Does he see the captain’s role as recompense for his services to the club and for sticking with them even after relegation? “I felt responsible for the club being in the second division and wanted to help get them out of there. It’s so nice when you can make amends for that kind of blemish on your CV,” he said, before adding: “I don’t regret staying [after the relegation] and risking the World Cup.”

Now, more than ever, Coloccini has reason to be thankful for that decision. Pre-season, the captain set a minimum target of 44 points to ensure top-flight status and allow the team to push on for a possible UEFA Europa League place. With one third of the campaign still to run, the Magpies are almost at that total already and currently lie just a point outside the final UEFA Champions League berth.

The Cordoba native has come of age in England playing a style of football he greatly enjoys, and he is well placed to compare its merits having competed in three other top leagues. “Each one has its different features and appeal. Italian football has a strong emphasis on organisation and tactical discipline, while in Spain it’s more about good football, always looking to move the ball well and keep it on the ground.

"In Argentina it’s a mix of both of these, as you work on tactics and try to play good football, but the pace is slower due to the slightly longer grass,” said the player who has represented Boca Juniors, San Lorenzo, AC Milan, Atletico Madrid, Villarreal and Deportivo La Coruna among others.

“The English league is all about getting the ball forward and about speed. There is more attacking and less tactics. As a spectacle I enjoy it greatly as there are more goalscoring opportunities (than elsewhere),” he added.

One player alone cannot do the work of a whole team.

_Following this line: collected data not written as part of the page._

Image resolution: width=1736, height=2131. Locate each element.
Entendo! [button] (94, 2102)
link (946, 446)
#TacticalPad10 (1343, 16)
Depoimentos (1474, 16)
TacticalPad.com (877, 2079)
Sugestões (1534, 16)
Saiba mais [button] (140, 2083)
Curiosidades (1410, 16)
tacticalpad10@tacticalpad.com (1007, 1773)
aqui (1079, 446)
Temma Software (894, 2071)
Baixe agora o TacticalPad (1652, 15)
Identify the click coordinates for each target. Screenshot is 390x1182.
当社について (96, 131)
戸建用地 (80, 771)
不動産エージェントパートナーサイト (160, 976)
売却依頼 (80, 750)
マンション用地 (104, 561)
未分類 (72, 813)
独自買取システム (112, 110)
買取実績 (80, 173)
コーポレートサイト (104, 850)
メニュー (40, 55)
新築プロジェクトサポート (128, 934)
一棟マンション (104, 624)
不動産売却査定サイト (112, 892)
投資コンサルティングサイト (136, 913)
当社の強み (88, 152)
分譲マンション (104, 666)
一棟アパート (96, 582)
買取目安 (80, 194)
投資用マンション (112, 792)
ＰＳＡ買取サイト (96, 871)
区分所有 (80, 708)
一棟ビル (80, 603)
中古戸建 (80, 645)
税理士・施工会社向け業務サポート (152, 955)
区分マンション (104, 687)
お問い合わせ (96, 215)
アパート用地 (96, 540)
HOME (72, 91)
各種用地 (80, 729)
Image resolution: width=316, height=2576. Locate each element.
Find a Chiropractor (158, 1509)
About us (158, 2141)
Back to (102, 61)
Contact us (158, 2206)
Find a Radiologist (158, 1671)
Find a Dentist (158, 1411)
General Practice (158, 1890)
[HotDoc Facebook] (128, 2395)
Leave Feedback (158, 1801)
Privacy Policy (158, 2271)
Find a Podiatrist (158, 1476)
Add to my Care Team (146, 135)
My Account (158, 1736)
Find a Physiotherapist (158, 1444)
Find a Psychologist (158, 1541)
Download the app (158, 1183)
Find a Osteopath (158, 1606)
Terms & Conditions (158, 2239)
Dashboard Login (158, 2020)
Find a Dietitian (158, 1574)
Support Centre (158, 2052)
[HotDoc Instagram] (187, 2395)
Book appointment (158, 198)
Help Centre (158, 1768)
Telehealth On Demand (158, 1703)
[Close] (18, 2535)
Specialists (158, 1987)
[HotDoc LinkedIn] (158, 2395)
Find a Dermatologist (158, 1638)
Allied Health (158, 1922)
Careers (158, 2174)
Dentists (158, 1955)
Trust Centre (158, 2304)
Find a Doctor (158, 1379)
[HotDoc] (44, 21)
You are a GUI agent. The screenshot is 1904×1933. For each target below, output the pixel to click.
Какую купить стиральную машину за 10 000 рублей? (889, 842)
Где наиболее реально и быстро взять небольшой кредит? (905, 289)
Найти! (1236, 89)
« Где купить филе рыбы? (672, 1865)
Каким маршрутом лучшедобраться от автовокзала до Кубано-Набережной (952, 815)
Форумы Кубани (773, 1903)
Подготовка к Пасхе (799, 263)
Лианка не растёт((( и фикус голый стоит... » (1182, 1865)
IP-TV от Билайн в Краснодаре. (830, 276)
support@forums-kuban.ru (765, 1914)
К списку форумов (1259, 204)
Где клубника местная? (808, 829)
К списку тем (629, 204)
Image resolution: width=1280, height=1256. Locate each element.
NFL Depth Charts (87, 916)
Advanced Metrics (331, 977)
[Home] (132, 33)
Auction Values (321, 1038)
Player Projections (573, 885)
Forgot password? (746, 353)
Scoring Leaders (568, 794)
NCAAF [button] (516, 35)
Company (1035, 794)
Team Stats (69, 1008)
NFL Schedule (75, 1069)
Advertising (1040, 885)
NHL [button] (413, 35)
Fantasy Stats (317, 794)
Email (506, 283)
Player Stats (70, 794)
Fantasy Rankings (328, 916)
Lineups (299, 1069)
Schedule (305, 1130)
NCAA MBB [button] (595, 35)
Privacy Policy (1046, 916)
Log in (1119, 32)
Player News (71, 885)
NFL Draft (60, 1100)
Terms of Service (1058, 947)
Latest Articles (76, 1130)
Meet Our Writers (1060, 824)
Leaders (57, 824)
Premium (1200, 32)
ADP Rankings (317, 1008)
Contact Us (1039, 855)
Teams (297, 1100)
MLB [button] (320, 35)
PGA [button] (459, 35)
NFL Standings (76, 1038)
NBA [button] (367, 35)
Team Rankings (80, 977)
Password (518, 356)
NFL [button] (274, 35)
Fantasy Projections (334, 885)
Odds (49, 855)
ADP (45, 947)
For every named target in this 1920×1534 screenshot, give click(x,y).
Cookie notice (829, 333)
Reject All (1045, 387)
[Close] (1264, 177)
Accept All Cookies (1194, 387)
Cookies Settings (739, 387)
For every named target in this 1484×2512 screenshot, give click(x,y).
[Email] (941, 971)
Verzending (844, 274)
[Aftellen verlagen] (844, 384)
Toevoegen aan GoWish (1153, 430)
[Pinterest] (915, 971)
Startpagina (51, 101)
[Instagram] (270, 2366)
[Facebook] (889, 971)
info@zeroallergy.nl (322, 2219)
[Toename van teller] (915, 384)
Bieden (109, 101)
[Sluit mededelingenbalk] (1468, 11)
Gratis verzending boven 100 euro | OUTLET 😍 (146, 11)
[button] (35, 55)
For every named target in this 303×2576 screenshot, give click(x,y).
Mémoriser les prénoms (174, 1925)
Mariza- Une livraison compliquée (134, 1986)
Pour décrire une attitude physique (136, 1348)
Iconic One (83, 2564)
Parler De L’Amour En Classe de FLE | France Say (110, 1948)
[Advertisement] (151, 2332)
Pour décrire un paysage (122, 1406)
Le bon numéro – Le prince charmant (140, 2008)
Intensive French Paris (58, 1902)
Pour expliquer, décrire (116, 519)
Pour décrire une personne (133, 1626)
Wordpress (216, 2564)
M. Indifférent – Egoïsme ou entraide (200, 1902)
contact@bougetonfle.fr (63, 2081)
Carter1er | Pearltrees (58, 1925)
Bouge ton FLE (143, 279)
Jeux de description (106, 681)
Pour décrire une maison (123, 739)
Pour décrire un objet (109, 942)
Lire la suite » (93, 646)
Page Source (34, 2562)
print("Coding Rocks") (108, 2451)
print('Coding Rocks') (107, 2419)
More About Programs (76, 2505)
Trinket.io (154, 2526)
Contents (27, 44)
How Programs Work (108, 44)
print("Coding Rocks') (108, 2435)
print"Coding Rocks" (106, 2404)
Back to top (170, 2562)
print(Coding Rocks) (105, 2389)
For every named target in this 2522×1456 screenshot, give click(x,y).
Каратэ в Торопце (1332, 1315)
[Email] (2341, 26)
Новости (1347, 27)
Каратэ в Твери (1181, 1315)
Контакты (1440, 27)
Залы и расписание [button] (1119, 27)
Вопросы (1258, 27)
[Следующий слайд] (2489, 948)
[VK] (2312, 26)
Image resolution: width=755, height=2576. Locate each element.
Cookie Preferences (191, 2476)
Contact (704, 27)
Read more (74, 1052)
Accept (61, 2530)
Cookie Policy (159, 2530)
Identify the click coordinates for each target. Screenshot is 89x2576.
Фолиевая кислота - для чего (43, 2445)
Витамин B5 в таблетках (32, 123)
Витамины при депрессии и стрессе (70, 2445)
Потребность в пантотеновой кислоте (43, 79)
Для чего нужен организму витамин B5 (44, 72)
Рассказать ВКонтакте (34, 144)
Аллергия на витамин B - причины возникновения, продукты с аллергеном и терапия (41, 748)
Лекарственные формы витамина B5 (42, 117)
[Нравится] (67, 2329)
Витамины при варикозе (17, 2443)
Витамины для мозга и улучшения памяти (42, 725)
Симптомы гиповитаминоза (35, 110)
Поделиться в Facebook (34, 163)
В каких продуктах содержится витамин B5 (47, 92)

Once the side hits its stride and triumphs, Messi will be the team’s biggest beneficiary.

Coloccini on Lionel Messi and Argentina

His varied and meandering career has been an intense ride, due in no small part to its starting point, as the player explained: “I joined an AC Milan side featuring the likes of [Alessandro] Costacurta and [Paolo] Maldini, real top-class players. At barely 17, there was no way I could compete with them for starting berths. The club didn’t want to sell me outright so they decided to loan me out to gain experience. That’s how I ended up playing for Villarreal, Atletico… It allowed me to gain some really good experience and I don’t regret it for a second.”

As he grew in stature and self confidence, he also impressed with La Albiceleste, with who he won a FIFA U-20 World Cup title in 2001 and the Olympic Football Tournament at the Athens Games in 2004. “A lot of things happen and the national team tends to go in cycles," Coloccini said. "At the moment there has been a bit of a decline in Argentinian football, which in my view principally stems from the departure of Jose Pekerman as head of the youth teams. All the Argentinian players triumphing in Europe today were shaped by him. That’s the key. But we have to look to the future: [we have] a new coach, new expectations... We need to rediscover the glory days.”

On the subject of Lionel Messi, the player had this to say: “Without a doubt, Messi will triumph with the national side, but one player alone cannot do the work of a whole team. Once the side hits its stride and triumphs, Messi will be the team’s biggest beneficiary."

Now 30, the defender is not giving up on an international recall, although it is not something he is obsessing about. “Honestly, what I’m focusing on right now is my club, and being successful here. An international recall would be a bonus. If I’m selected again it will be because I’m doing a good job here. If not then I still have to keep doing what’s required of me at the club, which has put a lot of faith in me.”